* _TEXTO PROPORCIONADO_

La economía del papel es sabia: las cartas de amor, sobre todo las eróticas, se pueden leer solo con una mano. Y, al contrario, las largas y tapizadas de clichés románticos se pueden botar a la basura sin grandes cargos de conciencia porque, en verdad, sobre el amor no hay nada nuevo que decir.

Tan acorraladas por el deseo como por el fantasma de la cursilería, desde hace siglos las cartas de amor se han repetido con la misma fidelidad que los decorados de Tom y Jerry. Parecen haber estado siempre ahí, dando vueltas como una puerta giratoria, intentando aterrizar sentimientos desesperados, pero curiosamente sin agotarse nunca. O tal vez sí, pero solo cuando se convierten en epistolarios con olor a muerto, como las decenas que ahora mismo tengo frente a mí, en los viejos estantes de una biblioteca muy helada. Para intentarlo en castellano: las cartas de amor se parecen entre sí solo cuando dejan de ser esos mensajes privados que realmente eran.

Pero antes de poner siquiera otra coma, y ya que entramos en el terreno de los secretos y las confesiones amorosas, caigo en cuenta de una obviedad tremenda. Apabullante, digamos. Una de esas que si no se ponen por escrito y por adelantado, ensucian todo con un irrebatible aire de mentira: Jamás he escrito una carta de amor.

Es cierto.
Así de triste.

Francamente ignoro si la ley de la oferta y la demanda influye en esto del amor postal. Quizá el que no las envía tampoco merece recibirlas. Porque la verdad es que no he recibido ninguna. Pero si algo aprendimos a los quince años es que ni el fútbol ni el amor están particularmente interesados en la justicia. Napoleón Bonaparte, famoso al menos en este artículo por escribir cartas desesperadas y melodramáticas, entendía perfectamente cómo el amor –y mucho más el amor postal– era egoísta y no sabía de retribuciones equitativas: “¡Tú misma me tratas de usted! ¡Usted para ti! ¡Malvada! ¿Cómo pudiste escribir esa carta? ¡Qué fría!… Adiós, mi mujer, tormento, alegría, esperanza y sentimientos que me llaman a la naturaleza (…) el día en que me digas ‘te amo menos’ será el último de mi amor y de mi vida”.

* _INSTRUCCIONES DE TRABAJO_
1) En el texto sobre las cartas de amor, ¿con qué se compara la fidelidad con que esas cartas se han repetido durante siglos?
2) Indica si cada afirmación concuerda con el texto sobre las cartas de amor y cita las palabras del texto que lo deciden.
(a) Quien escribe el texto ha escrito varias cartas de amor.
(b) Las cartas de amor eróticas se pueden leer solo con una mano.
(c) Los epistolarios que quien escribe tiene delante están en una biblioteca cálida.
3) Devuelve sin cambios el fragmento del texto sobre las cartas de amor que empieza con "La economía del" y continúa hasta "nuevo que decir.".

Registros de una recopilación de datos
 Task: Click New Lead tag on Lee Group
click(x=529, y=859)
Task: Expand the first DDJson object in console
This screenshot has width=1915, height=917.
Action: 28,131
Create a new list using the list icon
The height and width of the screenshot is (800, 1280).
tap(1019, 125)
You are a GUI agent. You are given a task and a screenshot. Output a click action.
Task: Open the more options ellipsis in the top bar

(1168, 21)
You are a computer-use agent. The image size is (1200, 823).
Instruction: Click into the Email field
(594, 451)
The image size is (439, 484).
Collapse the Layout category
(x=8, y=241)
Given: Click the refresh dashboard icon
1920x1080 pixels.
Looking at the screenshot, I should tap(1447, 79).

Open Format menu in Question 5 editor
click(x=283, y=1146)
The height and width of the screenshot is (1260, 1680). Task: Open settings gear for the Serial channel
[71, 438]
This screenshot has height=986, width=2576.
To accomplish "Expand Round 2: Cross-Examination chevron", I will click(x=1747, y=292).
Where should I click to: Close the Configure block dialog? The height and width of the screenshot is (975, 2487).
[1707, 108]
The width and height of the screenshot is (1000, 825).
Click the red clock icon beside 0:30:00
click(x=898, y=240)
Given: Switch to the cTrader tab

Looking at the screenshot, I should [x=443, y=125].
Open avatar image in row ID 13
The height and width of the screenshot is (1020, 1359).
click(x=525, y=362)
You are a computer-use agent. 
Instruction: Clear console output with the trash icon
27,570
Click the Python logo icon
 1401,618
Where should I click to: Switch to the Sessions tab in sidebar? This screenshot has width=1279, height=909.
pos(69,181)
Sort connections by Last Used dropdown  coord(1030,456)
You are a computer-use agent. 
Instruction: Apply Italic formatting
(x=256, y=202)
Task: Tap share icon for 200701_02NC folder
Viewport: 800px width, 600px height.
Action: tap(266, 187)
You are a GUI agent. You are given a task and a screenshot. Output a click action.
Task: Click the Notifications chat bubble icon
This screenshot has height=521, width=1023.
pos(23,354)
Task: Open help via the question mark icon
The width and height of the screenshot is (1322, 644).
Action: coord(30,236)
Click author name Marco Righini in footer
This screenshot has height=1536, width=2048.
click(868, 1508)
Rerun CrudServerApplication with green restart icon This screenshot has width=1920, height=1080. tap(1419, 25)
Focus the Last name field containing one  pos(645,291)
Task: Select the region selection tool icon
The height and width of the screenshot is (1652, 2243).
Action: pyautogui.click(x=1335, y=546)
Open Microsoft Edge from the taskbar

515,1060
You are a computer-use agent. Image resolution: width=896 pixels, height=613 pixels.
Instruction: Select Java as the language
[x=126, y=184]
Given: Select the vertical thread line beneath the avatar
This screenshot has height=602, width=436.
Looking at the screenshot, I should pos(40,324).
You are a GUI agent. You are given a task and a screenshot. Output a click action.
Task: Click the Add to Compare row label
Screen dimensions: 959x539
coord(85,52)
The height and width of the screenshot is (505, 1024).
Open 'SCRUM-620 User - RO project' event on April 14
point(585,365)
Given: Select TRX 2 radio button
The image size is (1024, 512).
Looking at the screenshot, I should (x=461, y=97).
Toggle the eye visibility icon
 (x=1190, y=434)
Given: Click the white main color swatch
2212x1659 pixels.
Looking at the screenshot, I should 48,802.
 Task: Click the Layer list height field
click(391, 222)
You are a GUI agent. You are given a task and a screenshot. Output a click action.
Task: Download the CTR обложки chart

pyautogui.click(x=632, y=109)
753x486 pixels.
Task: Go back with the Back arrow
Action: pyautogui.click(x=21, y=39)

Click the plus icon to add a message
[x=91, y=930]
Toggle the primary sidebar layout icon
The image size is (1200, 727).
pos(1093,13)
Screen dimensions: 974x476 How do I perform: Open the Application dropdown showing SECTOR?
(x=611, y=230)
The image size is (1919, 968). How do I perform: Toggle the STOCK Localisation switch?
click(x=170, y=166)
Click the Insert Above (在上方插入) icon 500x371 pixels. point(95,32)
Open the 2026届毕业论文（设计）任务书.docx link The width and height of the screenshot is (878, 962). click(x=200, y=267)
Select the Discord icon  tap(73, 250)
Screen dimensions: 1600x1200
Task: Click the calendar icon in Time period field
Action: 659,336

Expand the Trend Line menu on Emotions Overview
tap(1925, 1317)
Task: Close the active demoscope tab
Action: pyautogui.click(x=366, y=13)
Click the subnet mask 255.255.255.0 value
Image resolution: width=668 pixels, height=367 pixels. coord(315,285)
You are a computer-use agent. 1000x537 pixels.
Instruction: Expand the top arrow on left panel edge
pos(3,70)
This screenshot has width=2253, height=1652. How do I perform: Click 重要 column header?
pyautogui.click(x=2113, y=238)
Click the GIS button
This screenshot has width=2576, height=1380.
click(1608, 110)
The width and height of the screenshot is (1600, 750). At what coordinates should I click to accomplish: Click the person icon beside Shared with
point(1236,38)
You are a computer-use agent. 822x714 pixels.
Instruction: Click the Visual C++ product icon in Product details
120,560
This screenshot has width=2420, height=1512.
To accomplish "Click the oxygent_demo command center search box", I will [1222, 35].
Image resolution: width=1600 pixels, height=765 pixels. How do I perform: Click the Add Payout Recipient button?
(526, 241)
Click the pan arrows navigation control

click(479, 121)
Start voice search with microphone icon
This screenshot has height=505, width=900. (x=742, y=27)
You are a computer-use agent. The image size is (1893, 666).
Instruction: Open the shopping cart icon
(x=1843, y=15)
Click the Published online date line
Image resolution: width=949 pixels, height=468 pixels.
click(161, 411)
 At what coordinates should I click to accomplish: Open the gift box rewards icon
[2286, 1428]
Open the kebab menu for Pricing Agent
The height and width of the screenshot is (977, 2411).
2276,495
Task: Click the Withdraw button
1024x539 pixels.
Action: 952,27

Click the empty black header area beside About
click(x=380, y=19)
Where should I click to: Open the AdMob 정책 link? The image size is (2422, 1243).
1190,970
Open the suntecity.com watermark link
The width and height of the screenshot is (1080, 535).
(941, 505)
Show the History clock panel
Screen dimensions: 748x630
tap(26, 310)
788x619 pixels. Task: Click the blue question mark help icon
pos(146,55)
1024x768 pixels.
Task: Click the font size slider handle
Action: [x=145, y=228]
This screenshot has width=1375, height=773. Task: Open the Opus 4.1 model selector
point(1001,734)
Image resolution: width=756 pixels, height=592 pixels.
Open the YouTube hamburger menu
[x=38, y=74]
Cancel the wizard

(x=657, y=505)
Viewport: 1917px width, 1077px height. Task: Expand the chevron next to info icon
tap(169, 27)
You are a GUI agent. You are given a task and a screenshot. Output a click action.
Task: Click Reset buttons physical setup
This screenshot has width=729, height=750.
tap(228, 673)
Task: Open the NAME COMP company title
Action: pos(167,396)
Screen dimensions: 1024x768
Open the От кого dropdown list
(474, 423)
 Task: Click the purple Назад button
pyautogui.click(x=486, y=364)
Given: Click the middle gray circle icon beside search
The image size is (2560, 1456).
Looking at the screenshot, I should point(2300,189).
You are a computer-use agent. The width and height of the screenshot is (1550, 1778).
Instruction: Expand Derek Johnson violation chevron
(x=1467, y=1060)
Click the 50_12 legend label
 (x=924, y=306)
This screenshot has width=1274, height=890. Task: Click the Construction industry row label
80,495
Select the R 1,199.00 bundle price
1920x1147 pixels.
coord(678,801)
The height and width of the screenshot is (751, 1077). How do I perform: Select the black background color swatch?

* _RESPUESTAS POR TAREA_
1) Con los decorados de Tom y Jerry.

2)
(a) No: "Jamás he escrito una carta de amor."
(b) Sí: "las cartas de amor, sobre todo las eróticas, se pueden leer solo con una mano".
(c) No: "en los viejos estantes de una biblioteca muy helada".

3)
La economía del papel es sabia: las cartas de amor, sobre todo las eróticas, se pueden leer solo con una mano. Y, al contrario, las largas y tapizadas de clichés románticos se pueden botar a la basura sin grandes cargos de conciencia porque, en verdad, sobre el amor no hay nada nuevo que decir.